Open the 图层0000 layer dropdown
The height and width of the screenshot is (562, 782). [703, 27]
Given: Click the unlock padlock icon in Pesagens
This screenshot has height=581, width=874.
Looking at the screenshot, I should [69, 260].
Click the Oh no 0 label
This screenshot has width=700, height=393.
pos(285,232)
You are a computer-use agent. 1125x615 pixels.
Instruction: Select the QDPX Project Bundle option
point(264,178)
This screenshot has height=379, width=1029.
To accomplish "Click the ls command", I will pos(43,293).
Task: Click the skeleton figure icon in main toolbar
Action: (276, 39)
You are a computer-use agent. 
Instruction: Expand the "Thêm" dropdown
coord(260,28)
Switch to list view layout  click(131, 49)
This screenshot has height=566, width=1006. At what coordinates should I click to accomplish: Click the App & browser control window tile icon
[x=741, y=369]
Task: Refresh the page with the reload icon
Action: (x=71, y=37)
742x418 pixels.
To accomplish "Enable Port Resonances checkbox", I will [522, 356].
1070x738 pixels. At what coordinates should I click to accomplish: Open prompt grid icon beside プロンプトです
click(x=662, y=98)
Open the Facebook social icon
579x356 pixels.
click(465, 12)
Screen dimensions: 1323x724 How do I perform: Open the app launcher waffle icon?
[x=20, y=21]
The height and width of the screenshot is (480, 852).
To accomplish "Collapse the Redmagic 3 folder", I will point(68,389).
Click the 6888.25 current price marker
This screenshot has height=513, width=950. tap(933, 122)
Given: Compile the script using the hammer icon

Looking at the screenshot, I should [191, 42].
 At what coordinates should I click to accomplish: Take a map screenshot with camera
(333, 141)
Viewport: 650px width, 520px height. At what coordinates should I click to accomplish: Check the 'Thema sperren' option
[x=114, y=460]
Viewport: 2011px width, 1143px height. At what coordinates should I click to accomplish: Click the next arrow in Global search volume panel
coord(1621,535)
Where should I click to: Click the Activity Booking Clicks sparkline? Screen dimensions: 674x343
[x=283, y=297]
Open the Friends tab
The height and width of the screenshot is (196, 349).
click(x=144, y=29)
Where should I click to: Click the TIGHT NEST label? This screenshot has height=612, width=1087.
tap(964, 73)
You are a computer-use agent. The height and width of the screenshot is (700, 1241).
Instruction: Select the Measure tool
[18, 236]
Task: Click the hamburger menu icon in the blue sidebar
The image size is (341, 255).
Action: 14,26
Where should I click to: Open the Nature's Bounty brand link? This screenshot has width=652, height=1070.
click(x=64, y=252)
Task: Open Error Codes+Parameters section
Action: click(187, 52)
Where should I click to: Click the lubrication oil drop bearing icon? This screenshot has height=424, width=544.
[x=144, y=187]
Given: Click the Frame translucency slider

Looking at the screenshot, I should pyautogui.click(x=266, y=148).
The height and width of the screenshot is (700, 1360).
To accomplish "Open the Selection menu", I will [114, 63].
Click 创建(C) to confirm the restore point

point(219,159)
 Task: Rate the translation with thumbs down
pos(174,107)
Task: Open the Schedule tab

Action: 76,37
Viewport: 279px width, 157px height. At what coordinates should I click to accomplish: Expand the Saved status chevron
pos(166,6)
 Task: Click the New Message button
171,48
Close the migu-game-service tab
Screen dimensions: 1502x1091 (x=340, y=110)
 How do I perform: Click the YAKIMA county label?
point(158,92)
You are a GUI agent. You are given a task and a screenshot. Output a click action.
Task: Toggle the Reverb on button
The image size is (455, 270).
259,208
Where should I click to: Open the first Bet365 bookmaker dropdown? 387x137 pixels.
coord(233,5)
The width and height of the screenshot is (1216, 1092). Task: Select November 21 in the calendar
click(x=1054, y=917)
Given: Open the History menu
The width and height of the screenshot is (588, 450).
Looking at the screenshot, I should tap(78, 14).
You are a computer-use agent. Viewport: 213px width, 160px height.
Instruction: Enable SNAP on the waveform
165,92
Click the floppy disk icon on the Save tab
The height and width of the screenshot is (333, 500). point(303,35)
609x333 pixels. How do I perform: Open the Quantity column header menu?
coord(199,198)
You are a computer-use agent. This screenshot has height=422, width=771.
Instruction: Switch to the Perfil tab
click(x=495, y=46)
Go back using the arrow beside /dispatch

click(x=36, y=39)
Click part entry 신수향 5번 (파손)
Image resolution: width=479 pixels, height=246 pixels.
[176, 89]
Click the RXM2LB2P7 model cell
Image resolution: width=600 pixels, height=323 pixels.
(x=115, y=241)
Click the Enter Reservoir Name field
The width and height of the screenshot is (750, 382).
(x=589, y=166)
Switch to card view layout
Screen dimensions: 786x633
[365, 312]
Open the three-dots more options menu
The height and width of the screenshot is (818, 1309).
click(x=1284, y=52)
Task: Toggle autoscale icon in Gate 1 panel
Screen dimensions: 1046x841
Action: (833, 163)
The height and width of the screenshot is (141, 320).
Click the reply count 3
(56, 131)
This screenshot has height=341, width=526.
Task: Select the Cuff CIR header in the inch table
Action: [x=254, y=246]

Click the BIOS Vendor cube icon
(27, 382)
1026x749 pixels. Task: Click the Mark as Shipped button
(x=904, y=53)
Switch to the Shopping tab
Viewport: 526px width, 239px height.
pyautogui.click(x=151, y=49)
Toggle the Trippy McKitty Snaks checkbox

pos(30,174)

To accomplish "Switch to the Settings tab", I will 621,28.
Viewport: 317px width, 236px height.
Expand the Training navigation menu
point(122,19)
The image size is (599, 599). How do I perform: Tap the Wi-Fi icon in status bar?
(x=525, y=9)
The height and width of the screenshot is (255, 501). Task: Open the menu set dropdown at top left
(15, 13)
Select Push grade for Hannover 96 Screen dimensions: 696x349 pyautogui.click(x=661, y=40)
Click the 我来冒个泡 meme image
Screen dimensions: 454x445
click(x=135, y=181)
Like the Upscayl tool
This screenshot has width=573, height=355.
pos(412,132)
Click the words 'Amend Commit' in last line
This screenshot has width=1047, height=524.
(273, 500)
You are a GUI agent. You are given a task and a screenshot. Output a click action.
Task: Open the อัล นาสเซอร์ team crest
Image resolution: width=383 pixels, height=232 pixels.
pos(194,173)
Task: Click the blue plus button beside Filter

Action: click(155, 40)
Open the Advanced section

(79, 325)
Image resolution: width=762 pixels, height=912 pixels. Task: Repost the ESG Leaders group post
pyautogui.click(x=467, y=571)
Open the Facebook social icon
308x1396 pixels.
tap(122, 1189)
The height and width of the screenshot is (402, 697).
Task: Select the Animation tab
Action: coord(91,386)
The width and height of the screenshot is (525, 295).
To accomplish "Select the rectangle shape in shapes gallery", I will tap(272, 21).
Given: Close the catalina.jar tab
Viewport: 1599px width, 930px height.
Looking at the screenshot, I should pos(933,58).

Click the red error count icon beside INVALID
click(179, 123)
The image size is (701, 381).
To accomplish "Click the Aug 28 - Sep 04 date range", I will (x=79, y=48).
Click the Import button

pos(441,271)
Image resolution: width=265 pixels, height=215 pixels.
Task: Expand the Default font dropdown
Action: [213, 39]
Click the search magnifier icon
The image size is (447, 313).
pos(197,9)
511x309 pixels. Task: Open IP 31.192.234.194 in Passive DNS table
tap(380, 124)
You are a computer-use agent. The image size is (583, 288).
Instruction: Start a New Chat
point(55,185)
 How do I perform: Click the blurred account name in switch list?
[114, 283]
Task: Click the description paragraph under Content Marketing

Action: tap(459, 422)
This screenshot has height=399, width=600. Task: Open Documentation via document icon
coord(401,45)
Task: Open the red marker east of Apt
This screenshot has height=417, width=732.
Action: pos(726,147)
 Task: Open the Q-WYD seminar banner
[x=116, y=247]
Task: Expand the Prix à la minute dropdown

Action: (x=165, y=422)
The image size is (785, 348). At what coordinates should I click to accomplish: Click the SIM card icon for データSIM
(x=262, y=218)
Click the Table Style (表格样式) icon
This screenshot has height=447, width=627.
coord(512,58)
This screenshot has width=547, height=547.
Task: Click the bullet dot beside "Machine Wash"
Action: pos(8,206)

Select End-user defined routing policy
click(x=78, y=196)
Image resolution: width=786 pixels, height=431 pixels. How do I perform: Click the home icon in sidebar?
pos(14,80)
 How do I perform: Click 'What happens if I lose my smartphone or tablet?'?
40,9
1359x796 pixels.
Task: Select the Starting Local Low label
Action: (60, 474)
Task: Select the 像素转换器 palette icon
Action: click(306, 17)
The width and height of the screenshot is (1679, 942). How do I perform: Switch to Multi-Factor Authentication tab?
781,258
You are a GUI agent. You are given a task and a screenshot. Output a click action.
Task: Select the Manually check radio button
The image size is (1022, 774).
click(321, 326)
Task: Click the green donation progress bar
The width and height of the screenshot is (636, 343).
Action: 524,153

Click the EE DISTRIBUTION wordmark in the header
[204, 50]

**Lavoro richiesto**
Riscrivi la parte che si apre con la riga contenente "How do I perform: Click the YAKIMA" e si chiude con quella contenente "coord(199,198)", entrambe incluse, sostituendo "calendar" con "date picker" e lasciando tutto il resto invariato.

**Risposta**
 How do I perform: Click the YAKIMA county label?
point(158,92)
You are a GUI agent. You are given a task and a screenshot. Output a click action.
Task: Toggle the Reverb on button
The image size is (455, 270).
259,208
Where should I click to: Open the first Bet365 bookmaker dropdown? 387x137 pixels.
coord(233,5)
The width and height of the screenshot is (1216, 1092). Task: Select November 21 in the date picker
click(x=1054, y=917)
Given: Open the History menu
The width and height of the screenshot is (588, 450).
Looking at the screenshot, I should tap(78, 14).
You are a computer-use agent. Viewport: 213px width, 160px height.
Instruction: Enable SNAP on the waveform
165,92
Click the floppy disk icon on the Save tab
The height and width of the screenshot is (333, 500). point(303,35)
609x333 pixels. How do I perform: Open the Quantity column header menu?
coord(199,198)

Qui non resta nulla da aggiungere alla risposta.